-- Start of STORED DATA --
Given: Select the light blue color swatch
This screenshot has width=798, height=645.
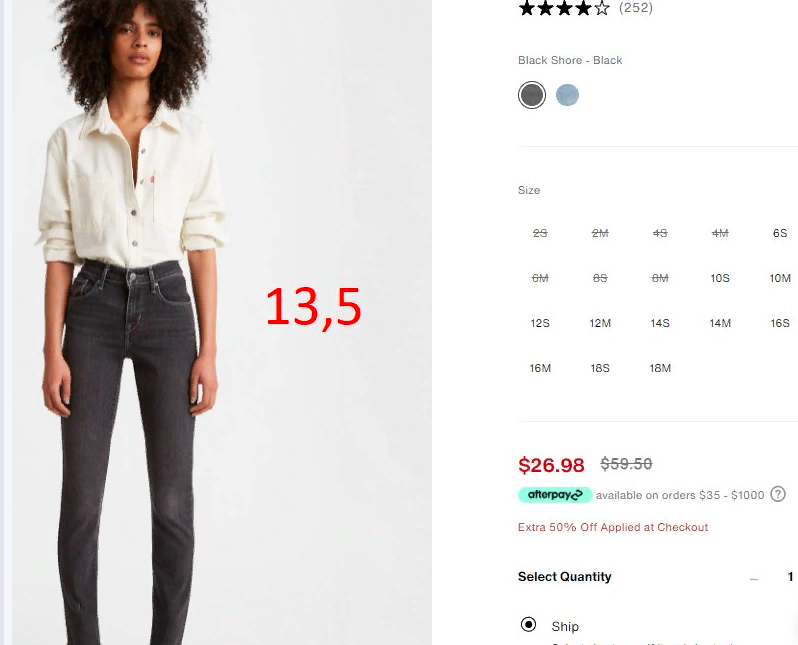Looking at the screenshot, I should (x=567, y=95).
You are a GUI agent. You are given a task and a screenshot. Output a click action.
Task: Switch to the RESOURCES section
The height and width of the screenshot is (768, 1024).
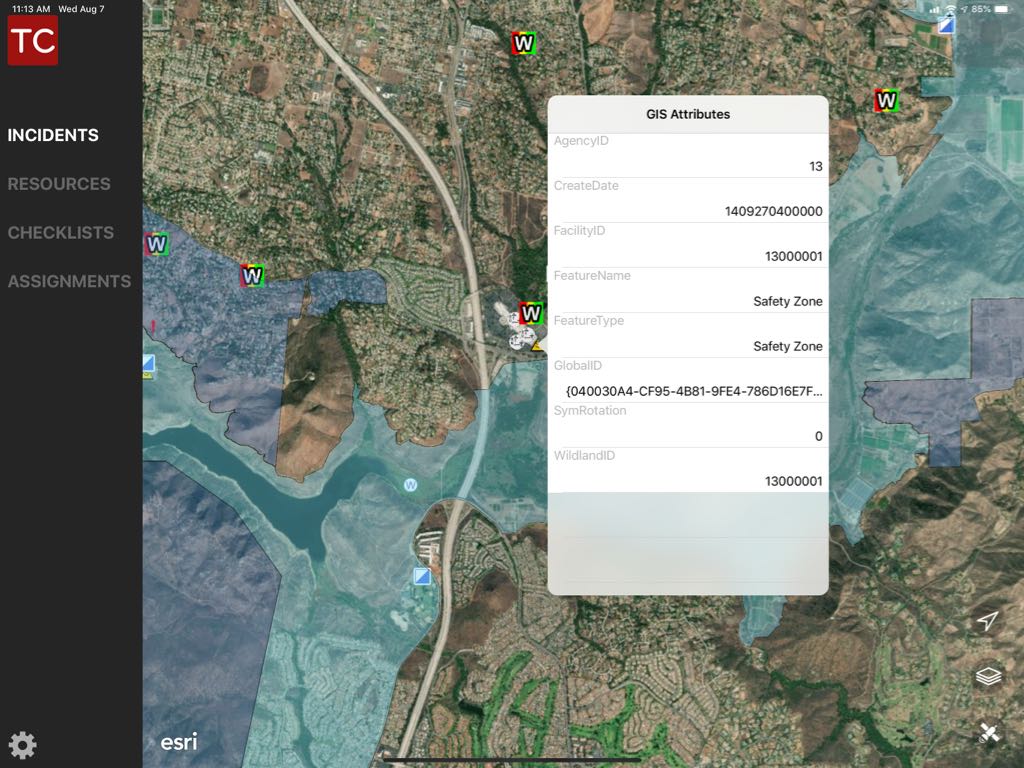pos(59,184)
-- End of STORED DATA --
> _WHAT IS EXPECTED_
Update the data from the line containing "You are a GUI" through the end of the data so that "screenshot" becomes "screen capture" and everything else stays the same. Leave the pictures out of your answer.

> _EXERCISE RESPONSE_
You are a GUI agent. You are given a task and a screen capture. Output a click action.
Task: Switch to the RESOURCES section
The height and width of the screen capture is (768, 1024).
pos(59,184)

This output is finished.